Group & Sum: Summarize by employee, sum up the freightage, and count the orders:

SQL solution: SELECT EmployeeID, COUNT(OrderID), SUM(Freight) FROM Orders GROUP BY EmployeeID
esProc solution: =A1.group(EmployeeID; EmployeeID, ~.count(), ~.sum(Freight))
R solution:
A4<-aggregate(A1\$Freight,list(A1\$EmployeeID),sum)
A4\$count<-tapply(A1\$Freight,A1\$EmployeeID,length)
Comments: In this case, it is obvious that R and SQL differ greatly. The algorithms available in R may be clearer for mathematicians, and means more learning efforts for users accustomed to SQL.

Join: Perform left join on Orders table and Customers table by CustomerID.

SQL Solution:
Select * from Orders left join Customers on Orders.CustomerID =Customers.CustomerID
esProc solution:
=join@1(A1:CustomerID:Orders, B1:CustomerID:Customers)
R solution:
merge(A1,B1,by.x=”CustomerID”,by.y=”CustomerID”,all.x=TRUE)
Comments: The join of SQL equals to join of esProc or the merge of R. Similarly, the left join of SQL equals to join@1 of esProc, or merge(…all.x=TRUE) of R. Obviously, esProc is more alike SQL in the respects of both the syntax conventions and the literal meanings.

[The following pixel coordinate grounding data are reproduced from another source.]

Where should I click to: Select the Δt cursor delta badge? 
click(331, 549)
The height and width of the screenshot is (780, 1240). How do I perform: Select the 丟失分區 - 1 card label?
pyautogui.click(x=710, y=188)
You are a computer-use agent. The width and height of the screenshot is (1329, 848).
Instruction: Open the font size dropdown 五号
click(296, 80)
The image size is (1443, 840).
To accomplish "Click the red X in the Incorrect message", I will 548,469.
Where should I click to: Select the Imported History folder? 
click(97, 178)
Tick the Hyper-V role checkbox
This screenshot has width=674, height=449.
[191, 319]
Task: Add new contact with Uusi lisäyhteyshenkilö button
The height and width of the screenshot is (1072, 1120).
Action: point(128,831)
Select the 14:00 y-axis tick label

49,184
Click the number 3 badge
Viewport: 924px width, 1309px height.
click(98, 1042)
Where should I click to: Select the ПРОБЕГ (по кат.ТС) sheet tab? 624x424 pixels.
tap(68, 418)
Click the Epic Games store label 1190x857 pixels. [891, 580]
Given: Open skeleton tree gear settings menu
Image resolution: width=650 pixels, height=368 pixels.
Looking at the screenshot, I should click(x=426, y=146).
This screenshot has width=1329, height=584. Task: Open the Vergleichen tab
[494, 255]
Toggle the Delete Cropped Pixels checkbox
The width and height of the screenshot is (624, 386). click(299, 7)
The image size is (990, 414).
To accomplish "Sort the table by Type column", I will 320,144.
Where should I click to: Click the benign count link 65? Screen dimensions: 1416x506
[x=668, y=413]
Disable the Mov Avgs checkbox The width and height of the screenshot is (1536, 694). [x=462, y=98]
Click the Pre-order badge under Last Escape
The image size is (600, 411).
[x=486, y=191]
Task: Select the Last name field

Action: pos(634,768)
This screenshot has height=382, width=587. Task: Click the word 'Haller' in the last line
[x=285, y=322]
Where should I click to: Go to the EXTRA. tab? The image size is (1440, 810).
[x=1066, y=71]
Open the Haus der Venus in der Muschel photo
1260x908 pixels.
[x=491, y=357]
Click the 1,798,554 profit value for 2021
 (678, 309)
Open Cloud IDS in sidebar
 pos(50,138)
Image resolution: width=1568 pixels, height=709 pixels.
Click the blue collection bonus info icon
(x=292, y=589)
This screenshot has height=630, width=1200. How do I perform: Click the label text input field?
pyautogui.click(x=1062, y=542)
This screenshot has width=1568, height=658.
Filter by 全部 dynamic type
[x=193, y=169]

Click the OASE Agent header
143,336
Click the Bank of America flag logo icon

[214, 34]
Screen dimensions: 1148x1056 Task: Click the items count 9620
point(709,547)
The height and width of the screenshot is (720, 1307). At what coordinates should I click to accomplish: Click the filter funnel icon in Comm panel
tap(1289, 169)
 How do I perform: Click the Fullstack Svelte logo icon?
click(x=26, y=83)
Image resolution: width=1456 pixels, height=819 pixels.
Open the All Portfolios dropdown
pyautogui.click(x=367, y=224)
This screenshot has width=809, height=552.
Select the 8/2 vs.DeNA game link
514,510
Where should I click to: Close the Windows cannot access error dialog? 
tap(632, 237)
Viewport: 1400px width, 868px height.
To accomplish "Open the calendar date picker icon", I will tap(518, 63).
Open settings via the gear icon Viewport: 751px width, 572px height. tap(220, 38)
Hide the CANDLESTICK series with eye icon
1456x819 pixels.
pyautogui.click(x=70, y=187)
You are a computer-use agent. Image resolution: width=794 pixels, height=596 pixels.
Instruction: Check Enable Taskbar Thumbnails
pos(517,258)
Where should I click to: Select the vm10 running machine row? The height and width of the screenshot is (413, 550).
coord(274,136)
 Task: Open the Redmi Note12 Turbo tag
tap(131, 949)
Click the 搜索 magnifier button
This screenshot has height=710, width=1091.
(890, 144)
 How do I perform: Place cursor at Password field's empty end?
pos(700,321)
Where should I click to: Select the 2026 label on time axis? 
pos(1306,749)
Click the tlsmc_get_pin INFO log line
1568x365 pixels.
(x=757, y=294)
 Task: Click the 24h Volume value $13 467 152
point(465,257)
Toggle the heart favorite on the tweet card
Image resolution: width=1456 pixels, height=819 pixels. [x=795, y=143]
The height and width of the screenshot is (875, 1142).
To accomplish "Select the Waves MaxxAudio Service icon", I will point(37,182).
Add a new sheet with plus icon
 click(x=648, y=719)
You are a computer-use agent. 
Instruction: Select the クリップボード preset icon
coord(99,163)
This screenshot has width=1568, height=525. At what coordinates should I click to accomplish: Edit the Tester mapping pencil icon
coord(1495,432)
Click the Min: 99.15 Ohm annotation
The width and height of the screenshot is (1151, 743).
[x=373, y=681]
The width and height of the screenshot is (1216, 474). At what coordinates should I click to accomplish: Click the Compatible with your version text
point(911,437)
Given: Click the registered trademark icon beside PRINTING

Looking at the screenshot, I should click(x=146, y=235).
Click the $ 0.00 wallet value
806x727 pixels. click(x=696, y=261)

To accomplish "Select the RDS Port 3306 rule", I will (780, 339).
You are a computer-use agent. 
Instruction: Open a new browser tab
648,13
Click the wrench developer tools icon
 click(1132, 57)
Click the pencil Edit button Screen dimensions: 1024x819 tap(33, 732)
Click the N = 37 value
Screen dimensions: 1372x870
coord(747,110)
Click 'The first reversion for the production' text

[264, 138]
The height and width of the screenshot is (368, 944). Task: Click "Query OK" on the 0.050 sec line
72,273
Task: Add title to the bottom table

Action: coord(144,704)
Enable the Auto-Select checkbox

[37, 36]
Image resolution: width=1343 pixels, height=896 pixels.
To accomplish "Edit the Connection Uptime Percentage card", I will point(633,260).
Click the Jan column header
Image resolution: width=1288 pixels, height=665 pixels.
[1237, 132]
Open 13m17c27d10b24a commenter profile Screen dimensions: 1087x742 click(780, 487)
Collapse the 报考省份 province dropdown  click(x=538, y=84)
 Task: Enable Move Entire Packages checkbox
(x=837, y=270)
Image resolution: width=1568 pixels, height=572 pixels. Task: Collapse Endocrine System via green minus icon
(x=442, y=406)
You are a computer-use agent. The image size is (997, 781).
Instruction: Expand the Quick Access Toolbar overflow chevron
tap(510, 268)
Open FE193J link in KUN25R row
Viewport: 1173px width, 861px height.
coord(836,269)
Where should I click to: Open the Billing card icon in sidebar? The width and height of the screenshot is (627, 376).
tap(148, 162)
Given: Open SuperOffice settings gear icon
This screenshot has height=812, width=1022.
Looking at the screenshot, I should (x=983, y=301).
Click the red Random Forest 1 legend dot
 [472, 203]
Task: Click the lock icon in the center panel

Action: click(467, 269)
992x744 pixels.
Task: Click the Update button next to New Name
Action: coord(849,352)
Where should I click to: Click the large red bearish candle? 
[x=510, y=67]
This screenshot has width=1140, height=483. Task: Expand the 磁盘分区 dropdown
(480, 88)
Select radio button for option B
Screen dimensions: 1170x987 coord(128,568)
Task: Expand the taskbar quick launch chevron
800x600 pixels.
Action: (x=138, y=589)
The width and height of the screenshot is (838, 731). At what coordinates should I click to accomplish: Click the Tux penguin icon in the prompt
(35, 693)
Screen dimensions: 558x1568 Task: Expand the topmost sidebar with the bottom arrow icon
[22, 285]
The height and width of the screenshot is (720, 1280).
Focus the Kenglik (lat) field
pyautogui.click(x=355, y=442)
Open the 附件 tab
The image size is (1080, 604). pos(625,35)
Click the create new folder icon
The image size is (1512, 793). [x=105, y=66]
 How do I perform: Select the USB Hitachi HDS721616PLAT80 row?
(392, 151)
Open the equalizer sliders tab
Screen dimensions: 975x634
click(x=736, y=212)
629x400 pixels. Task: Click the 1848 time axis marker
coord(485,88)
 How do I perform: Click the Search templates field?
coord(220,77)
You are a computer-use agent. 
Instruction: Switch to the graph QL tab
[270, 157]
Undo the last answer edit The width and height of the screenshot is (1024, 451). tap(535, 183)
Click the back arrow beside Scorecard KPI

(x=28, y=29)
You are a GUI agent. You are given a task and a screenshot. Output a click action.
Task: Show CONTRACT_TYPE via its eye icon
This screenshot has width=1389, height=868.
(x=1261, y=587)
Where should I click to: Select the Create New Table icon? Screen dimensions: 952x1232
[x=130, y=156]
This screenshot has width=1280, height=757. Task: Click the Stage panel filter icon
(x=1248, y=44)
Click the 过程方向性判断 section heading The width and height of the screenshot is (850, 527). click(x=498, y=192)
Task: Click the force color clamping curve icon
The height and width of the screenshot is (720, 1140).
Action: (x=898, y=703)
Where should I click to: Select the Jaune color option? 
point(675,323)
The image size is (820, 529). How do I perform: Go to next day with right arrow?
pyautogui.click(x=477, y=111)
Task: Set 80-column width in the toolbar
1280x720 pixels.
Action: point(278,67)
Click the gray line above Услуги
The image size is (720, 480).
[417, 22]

Distinct: Remove the duplicate CustomerID

SQL solution: select distinct CustomerID from Orders
R solution: unique(B2\$CustomerID)
esProc solution: =B2.id(CustomerID)
Comments: The keywords of the two solutions respectively differ to that of SQL. However, their usages are basically the same to that of SQL. In which, R is the typical function style, and esProc is the typical object style.

Like: Search for the record with Island in ShipName

SQL solution: select * from Orders where ShipName like ‘%Island%’
R solution: subset(A1,grepl(“Island”,ShipName,ignore.case = TRUE))
esProc solution: =A1.select(like@c(ShipName ,”*Island*”))
Comments: R supports several means to match, including the regular expressions, and is more powerful than esProc in this respect. The usages of esProc are more close to that of SQL, and fit for those who are familiar with SQL.

As can be seen from the above comparison, esProc has a coding style more close to that of SQL since esProc supports the data type of “Record” by the infrastructure, making it more suitable for users that are familiar with SQL. In addition, compared with R, esProc provides the representation style of “object + functions” that is much easier for business experts to accept.

R is more resourceful in details, ideal for the programmers and mathematicians. In addition, supporting the regular expressions and other functions makes R more open as a preferred analysis tool for programmers.